[PATCH] nsproxy: attach to namespaces via pidfds

Mon Apr 27 14:36:46 UTC 2020

For quite a while we have been thinking about using pidfds to attach to
namespaces. This patchset has existed for about a year already but we've
wanted to wait to see how the general api would be received and adopted.
Now that more and more programs in userspace have started using pidfds
for process management it's time to send this one out.

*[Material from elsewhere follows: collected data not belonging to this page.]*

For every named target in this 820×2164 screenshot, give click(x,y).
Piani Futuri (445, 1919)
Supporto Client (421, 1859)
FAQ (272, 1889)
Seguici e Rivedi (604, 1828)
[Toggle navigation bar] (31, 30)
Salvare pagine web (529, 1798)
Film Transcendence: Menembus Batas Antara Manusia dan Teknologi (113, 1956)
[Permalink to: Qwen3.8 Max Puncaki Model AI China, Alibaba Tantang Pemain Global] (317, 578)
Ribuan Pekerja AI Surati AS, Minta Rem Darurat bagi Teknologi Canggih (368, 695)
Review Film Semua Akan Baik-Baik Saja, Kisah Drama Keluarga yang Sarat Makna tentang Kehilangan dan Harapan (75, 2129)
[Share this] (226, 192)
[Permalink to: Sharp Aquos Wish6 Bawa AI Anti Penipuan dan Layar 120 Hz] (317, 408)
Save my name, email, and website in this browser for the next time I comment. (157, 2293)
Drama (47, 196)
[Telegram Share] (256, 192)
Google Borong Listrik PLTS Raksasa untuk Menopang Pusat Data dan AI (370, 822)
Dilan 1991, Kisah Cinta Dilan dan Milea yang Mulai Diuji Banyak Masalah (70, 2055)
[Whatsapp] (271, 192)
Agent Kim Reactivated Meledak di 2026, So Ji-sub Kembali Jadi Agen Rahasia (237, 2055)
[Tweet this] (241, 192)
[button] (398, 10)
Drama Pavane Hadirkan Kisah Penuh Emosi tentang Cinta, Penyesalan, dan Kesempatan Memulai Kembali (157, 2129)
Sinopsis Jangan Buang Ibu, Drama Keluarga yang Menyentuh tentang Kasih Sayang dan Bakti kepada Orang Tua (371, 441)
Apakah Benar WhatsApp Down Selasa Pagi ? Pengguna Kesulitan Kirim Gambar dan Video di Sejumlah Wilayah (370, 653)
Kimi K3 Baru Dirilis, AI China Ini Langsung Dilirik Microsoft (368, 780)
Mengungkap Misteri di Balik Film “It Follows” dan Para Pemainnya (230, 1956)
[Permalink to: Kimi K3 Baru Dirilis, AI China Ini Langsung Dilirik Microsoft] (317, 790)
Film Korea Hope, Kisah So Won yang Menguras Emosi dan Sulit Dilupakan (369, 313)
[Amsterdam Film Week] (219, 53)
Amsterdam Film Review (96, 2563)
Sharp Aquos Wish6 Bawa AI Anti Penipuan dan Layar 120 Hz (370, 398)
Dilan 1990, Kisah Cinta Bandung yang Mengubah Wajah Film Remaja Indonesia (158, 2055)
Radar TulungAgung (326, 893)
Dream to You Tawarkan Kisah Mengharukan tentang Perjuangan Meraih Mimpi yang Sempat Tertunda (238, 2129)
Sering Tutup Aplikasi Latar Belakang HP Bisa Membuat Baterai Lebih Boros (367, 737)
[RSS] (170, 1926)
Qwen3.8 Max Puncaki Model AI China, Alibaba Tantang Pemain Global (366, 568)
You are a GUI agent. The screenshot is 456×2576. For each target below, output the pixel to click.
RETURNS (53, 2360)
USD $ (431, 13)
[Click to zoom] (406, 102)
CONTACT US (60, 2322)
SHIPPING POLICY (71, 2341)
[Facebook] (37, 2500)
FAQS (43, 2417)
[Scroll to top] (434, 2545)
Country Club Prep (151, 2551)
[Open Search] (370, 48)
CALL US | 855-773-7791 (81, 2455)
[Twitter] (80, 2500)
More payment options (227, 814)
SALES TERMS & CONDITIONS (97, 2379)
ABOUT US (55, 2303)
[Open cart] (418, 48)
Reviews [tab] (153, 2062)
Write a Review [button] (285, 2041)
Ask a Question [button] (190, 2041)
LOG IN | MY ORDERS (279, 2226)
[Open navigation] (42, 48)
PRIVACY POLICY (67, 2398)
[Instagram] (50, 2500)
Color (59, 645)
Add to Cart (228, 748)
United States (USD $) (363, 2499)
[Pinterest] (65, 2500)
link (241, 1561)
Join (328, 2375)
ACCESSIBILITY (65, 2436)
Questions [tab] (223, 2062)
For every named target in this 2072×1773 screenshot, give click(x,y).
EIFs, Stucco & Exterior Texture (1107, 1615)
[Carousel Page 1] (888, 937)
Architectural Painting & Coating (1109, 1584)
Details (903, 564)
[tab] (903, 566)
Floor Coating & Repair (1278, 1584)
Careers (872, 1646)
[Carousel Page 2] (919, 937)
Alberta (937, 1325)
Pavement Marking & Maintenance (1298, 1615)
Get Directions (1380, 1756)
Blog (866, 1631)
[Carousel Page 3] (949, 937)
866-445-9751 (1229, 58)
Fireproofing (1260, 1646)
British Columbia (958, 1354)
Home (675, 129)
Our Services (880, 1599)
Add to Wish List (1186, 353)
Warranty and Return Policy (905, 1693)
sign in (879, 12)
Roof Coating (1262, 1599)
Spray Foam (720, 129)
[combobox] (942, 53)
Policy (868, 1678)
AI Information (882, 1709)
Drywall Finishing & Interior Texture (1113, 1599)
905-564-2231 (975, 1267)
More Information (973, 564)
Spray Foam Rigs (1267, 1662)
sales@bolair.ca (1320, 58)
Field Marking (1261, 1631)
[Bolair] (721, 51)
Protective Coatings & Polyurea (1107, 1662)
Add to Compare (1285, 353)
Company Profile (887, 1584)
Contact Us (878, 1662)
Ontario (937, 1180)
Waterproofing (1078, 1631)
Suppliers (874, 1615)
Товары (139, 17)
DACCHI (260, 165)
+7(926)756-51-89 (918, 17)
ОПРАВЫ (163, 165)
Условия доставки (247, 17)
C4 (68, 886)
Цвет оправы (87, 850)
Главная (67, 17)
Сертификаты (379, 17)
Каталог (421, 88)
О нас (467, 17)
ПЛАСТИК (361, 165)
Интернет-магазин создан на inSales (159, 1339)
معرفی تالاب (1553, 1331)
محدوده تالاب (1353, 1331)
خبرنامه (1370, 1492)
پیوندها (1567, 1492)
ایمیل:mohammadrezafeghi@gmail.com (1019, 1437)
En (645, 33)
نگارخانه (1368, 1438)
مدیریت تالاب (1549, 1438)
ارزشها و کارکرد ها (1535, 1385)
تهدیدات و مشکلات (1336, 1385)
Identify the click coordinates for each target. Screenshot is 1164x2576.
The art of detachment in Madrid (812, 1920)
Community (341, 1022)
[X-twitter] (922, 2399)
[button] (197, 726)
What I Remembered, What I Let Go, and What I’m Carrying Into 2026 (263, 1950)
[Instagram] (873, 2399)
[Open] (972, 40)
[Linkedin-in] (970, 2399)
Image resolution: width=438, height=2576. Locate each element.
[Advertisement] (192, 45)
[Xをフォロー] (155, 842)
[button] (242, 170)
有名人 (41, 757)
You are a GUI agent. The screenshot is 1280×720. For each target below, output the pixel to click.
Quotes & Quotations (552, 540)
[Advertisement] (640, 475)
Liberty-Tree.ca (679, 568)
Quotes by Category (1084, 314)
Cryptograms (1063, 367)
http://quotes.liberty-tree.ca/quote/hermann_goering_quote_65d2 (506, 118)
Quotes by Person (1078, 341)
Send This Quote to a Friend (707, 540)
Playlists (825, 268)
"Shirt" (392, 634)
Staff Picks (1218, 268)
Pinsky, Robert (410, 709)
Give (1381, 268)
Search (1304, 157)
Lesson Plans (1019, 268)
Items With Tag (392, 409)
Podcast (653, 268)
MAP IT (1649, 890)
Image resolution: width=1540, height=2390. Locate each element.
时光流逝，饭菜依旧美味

This patch makes it possible to use pidfds to attach to the namespaces
of another process, i.e. they can be passed as the first argument to the
setns() syscall. When only a single namespace type is specified the
semantics are equivalent to passing an nsfd. That means
setns(nsfd, CLONE_NEWNET) equals setns(pidfd, CLONE_NEWNET). However,
when a pidfd is passed, multiple namespace flags can be specified in the
second setns() argument and setns() will attach the caller to all the
specified namespaces all at once or to none of them. If 0 is specified
together with a pidfd then setns() will interpret it the same way 0 is
interpreted together with a nsfd argument, i.e. attach to any/all
namespaces.

The obvious example where this is useful is a standard container
manager interacting with a running container: pushing and pulling files
or directories, injecting mounts, attaching/execing any kind of process,
managing network devices all these operations require attaching to all
or at least multiple namespaces at the same time. Given that nowadays
most containers are spawned with all namespaces enabled we're currently
looking at at least 14 syscalls, 7 to open the /proc/<pid>/ns/<ns>
nsfds, another 7 to actually perform the namespace switch. With time
namespaces we're looking at about 16 syscalls.
(We could amortize the first 7 or 8 syscalls for opening the nsfds by
 stashing them in each container's monitor process but that would mean
 we need to send around those file descriptors through unix sockets
 everytime we want to interact with the container or keep on-disk
 state. Even in scenarios where a caller wants to join a particular
 namespace in a particular order callers still profit from batching
 other namespaces. That mostly applies to the user namespace but
 all container runtimes I found join the user namespace first no matter
 if it privileges or deprivileges the container.)
With pidfds this becomes a single syscall no matter how many namespaces
are supposed to be attached to.
A decently designed, large-scale container manager usually isn't the
parent of any of the containers it spawns so the containers don't die
when it crashes or needs to update or reinitialize. This means that
for the manger to interact with containers through pids is inherently
racy especially on systems where the maximum pid number is not
signficianly bumped. This is even more problematic since we often spawn
and manage thousands or ten-thousands of containers. Interacting with a
container through a pid thus can become risky quite quickly. Especially
since we allow for an administrator to enable advanced features such as
syscall interception where we're performing syscalls in lieu of the
container. In all of those cases we use pidfds if they are available and
we pass them around as stable references. Using them to setns() to the
target process namespaces is as reliable as using nsfds. Either the
target process is already dead and we get ESRCH or we manage to attach
to its namespaces but we can't accidently attach to another process'
namespaces. So pidfds lend themselves to be used with this api.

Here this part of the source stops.